[Available data]
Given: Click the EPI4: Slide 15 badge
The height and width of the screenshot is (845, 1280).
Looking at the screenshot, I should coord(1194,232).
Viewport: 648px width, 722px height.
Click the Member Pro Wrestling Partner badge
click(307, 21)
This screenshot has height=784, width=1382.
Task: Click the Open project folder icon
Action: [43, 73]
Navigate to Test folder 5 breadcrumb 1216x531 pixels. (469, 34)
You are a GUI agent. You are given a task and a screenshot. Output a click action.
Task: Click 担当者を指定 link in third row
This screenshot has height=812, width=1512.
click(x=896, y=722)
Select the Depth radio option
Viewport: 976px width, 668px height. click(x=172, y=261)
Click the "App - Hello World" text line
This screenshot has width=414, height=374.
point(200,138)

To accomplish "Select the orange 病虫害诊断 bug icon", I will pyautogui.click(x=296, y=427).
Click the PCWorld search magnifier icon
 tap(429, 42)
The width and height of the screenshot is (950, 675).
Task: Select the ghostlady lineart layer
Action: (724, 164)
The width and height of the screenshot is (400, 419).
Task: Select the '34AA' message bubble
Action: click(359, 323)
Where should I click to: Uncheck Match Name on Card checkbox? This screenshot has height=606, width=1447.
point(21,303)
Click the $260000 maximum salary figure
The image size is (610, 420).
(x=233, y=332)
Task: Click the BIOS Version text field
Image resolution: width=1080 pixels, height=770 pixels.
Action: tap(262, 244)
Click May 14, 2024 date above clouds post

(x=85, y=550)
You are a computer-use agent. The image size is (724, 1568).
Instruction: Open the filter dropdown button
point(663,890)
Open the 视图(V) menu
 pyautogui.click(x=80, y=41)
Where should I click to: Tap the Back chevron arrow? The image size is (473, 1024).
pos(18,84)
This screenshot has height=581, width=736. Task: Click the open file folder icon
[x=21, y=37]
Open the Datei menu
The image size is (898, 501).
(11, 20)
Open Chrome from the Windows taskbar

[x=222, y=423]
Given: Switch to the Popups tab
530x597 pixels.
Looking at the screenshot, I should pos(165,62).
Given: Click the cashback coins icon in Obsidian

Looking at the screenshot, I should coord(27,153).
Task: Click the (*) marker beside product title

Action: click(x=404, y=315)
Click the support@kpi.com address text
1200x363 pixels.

[Your assignment]
Each line from the first line of the listing through the line with "Task: Click the BIOS Version text field" must be output exactly, both ends included, and no other line may appear.

[Solution for this task]
Given: Click the EPI4: Slide 15 badge
The height and width of the screenshot is (845, 1280).
Looking at the screenshot, I should coord(1194,232).
Viewport: 648px width, 722px height.
Click the Member Pro Wrestling Partner badge
click(307, 21)
This screenshot has height=784, width=1382.
Task: Click the Open project folder icon
Action: [43, 73]
Navigate to Test folder 5 breadcrumb 1216x531 pixels. (469, 34)
You are a GUI agent. You are given a task and a screenshot. Output a click action.
Task: Click 担当者を指定 link in third row
This screenshot has height=812, width=1512.
click(x=896, y=722)
Select the Depth radio option
Viewport: 976px width, 668px height. click(x=172, y=261)
Click the "App - Hello World" text line
This screenshot has width=414, height=374.
point(200,138)

To accomplish "Select the orange 病虫害诊断 bug icon", I will pyautogui.click(x=296, y=427).
Click the PCWorld search magnifier icon
 tap(429, 42)
The width and height of the screenshot is (950, 675).
Task: Select the ghostlady lineart layer
Action: (724, 164)
The width and height of the screenshot is (400, 419).
Task: Select the '34AA' message bubble
Action: click(359, 323)
Where should I click to: Uncheck Match Name on Card checkbox? This screenshot has height=606, width=1447.
point(21,303)
Click the $260000 maximum salary figure
The image size is (610, 420).
(x=233, y=332)
Task: Click the BIOS Version text field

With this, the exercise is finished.